The flat portion between the V-shaped protrusion and the V-convex portion of the glass stopper has a whetstone tip shape of a trapezoid (tip angle 70 °).
(Degree, plane width: 1.5 mm) using a diamond SD # 2000 metal grindstone having the same specification as the above-mentioned V-convex processing, and the processing conditions were the same as in the V-convex processing. At the time of this processing, a V-shaped projection for stopping glass flow was left when grinding the flat portion.

(Example 2: Press molding) Using a press die manufactured by the method of Example 1, press molding was performed under the following conditions. Nippon NGK Milacron P as molding glass
When molding was performed using C-4 at a molding temperature of 600 ° C., a molding pressure of 1.0 ton, and a molding time of 60 seconds, outflow of the molding glass to the outside was prevented, and a molded product having good transferability was obtained. Was done.

[0017]

As described above, according to the press die according to the present invention, the outflow of the molding material such as molding glass to the outside can be prevented, so that the molding pressure is made uniform and the shape of the mold is reduced. This has the effect of improving transferability.

[Brief description of the drawings]

FIG. 1 is a cross-sectional explanatory view showing an embodiment of a press die (a multi-piece molding die for a fiber array) and a multi-piece molded product according to the present invention, and a graph showing a pressure distribution image thereof.

FIG. 2 is a cross-sectional explanatory view showing an example of a multi-piece molding die of a conventional fiber array, a multi-piece molding formed by the die, and a graph showing a pressure distribution image thereof.

[Explanation of symbols]

10: a large number of molding dies (upper die), 11: press surface,
12 ... V-convex shape part, 13 ... V-convex row group, 14 ... projection, 15
... glass for molding, 16 ... cutting margin part.
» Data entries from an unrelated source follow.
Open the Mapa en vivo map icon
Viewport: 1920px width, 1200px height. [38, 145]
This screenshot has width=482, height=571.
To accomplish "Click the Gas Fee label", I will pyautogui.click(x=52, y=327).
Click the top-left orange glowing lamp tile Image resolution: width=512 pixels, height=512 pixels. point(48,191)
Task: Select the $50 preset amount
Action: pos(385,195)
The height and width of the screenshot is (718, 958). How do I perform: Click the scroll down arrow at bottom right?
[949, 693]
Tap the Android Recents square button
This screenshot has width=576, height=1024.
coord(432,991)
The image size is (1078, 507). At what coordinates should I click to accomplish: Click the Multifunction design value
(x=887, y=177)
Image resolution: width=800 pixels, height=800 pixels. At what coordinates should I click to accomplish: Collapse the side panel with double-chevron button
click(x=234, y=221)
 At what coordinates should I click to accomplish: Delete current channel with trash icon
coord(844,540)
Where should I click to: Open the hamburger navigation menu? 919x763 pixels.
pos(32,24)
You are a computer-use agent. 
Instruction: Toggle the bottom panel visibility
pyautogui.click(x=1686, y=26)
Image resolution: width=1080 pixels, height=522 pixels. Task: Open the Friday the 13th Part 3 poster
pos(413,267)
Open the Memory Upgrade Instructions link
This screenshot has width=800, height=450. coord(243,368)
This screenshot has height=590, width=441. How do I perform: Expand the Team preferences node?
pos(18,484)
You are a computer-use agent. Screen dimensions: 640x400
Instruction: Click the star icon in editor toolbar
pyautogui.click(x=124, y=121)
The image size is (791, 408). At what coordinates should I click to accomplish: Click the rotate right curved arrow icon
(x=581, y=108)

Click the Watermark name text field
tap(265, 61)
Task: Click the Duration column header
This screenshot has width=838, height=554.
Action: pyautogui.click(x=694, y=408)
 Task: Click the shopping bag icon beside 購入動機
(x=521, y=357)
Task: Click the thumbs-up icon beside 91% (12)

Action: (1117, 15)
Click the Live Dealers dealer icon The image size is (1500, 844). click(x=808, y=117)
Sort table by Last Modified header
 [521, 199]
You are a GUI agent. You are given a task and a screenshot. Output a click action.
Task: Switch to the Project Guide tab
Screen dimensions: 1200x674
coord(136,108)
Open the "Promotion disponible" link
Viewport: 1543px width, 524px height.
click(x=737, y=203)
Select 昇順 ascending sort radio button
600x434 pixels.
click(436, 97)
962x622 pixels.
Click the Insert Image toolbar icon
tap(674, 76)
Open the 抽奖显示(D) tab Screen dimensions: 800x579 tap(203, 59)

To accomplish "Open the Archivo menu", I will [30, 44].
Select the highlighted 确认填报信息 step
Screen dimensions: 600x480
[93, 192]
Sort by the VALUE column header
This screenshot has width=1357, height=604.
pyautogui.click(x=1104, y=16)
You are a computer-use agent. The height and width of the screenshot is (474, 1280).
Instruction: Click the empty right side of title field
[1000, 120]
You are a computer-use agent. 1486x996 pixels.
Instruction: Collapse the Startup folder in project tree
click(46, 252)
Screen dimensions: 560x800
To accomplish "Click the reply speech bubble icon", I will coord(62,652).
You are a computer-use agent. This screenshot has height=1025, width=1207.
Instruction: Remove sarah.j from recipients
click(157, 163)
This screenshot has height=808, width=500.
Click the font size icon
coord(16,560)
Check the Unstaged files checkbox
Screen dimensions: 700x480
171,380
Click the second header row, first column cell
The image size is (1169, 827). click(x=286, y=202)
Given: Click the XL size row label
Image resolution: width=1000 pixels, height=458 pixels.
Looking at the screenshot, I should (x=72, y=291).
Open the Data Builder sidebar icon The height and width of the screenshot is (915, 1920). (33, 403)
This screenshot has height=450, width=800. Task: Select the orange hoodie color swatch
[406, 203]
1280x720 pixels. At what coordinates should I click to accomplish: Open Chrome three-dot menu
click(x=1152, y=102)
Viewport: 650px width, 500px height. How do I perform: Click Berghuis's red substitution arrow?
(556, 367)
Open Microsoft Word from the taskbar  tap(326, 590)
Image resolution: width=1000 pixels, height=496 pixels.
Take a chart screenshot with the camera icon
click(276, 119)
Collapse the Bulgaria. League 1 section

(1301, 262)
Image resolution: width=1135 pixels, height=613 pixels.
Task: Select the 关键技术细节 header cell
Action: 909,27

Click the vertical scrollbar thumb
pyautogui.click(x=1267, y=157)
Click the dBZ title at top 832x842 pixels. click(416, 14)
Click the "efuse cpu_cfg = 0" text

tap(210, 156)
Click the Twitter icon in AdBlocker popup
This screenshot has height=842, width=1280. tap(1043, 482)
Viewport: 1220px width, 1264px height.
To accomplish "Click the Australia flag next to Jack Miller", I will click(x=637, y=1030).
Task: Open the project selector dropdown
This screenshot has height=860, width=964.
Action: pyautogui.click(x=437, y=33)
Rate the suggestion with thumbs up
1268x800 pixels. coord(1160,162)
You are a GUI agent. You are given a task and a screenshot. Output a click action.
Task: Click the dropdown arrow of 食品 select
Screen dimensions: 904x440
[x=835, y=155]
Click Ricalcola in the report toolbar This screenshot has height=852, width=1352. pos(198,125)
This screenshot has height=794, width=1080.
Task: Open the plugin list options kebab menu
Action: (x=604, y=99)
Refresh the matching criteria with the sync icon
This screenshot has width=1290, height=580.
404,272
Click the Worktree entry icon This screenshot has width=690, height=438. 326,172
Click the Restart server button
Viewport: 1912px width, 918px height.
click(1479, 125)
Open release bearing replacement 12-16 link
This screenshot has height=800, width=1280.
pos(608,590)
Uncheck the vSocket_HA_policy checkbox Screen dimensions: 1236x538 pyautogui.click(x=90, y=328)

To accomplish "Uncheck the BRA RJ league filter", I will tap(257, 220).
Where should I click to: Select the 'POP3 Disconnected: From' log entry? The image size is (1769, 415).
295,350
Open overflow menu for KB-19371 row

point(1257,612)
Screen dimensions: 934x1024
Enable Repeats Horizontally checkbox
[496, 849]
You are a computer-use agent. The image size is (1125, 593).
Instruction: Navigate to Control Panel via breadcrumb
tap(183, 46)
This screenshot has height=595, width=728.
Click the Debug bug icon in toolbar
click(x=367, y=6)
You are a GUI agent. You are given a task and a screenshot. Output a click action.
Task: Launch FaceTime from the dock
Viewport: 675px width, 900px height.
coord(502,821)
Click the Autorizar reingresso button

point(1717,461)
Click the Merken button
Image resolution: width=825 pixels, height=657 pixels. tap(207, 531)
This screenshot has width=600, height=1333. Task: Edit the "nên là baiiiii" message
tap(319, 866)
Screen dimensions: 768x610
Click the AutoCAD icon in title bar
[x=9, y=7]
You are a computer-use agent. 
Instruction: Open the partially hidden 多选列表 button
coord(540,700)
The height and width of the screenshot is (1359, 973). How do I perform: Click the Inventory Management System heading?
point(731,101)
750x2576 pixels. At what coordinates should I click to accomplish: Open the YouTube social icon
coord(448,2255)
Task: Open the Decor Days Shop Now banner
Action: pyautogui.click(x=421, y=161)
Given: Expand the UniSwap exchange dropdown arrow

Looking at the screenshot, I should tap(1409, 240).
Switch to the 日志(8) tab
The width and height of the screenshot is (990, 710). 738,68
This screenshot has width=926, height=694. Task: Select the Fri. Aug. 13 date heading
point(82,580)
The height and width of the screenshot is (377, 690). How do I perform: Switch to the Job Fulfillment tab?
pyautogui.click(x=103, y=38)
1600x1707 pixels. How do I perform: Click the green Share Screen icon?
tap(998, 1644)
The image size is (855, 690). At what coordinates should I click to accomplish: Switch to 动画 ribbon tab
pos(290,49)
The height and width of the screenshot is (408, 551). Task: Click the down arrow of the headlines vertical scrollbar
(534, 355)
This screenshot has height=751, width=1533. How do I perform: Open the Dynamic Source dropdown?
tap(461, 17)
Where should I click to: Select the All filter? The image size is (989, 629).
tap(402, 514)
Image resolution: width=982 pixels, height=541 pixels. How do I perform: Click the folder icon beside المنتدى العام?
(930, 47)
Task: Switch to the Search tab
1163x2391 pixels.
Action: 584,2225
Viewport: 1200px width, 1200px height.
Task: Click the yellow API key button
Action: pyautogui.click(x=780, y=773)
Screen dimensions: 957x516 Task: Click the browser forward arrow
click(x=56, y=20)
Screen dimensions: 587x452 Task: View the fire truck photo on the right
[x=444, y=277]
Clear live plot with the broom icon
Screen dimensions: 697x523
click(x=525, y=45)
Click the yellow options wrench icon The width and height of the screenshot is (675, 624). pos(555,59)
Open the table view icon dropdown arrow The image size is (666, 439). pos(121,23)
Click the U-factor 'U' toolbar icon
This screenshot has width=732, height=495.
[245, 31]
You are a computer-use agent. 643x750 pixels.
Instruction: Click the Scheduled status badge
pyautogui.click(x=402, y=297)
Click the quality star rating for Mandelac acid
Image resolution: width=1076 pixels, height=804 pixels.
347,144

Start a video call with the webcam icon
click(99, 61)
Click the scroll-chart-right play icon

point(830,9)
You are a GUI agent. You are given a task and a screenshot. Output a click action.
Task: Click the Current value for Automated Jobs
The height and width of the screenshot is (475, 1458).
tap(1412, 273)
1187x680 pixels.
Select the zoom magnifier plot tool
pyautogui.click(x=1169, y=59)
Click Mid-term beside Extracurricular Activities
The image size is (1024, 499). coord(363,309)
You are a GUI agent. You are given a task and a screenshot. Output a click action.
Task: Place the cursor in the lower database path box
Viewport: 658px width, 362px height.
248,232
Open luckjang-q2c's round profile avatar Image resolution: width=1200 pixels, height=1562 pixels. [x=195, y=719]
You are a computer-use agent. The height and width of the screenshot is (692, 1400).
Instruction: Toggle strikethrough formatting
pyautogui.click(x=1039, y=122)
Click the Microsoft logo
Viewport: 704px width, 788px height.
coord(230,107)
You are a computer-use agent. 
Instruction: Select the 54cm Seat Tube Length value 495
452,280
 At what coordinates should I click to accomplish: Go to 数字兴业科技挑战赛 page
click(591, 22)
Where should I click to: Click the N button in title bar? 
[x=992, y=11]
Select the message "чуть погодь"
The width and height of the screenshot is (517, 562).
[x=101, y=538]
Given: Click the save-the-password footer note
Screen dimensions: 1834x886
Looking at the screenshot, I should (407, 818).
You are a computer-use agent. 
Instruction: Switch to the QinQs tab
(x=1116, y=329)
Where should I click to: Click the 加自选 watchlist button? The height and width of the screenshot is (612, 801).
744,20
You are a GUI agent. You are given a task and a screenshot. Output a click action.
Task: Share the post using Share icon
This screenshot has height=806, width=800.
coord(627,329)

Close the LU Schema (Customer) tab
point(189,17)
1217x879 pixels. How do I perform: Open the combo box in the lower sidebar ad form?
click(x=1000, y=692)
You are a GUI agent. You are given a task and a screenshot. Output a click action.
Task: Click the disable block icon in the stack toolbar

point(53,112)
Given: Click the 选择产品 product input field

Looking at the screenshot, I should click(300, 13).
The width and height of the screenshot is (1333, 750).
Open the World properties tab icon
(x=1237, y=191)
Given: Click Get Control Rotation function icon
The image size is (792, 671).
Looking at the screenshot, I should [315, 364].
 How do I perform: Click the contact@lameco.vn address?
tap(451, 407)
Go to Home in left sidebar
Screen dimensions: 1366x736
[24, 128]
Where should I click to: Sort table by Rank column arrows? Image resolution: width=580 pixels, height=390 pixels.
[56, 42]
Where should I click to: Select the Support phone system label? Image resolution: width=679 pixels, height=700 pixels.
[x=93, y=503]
Continued on the front page (72) Inventor Kazutoshi Toyama 2-56 Suda-cho, Mizuho-ku, Nagoya-shi, Aichi

Claims (7)

[Claims] 1. A press mold for molding an optical element, wherein a glass for molding is relatively low expansion glass with respect to a mold material, and both sides of a molding portion on a press surface of the mold. A press die for molding an optical element, characterized in that the projections pierce the molding glass at the time of molding and prevent the molding glass from flowing out by providing the projections. 2. The press die according to claim 1, wherein said projection has a V-shaped cross section. 3. The mold according to claim 1, wherein the mold comprises an upper mold and a lower mold, and the projection is present on one of the upper mold and the lower mold.
Press mold as described. 4. The press die according to claim 1, wherein the protrusions are provided only on outermost side portions of the press surface forming portion of the die. 5. A flat mold having no molding portion, wherein a projection is provided in a direction orthogonal to a projection provided on the mold having the molding portion. Press die described in 1. 6. The press die according to claim 1, wherein the optical element is a V-groove substrate for aligning optical fibers. 7. The low expansion glass has a thermal expansion coefficient of 50 × 1.
The press die according to any one of claims 1 to 6, which is ^0-7 / K or less.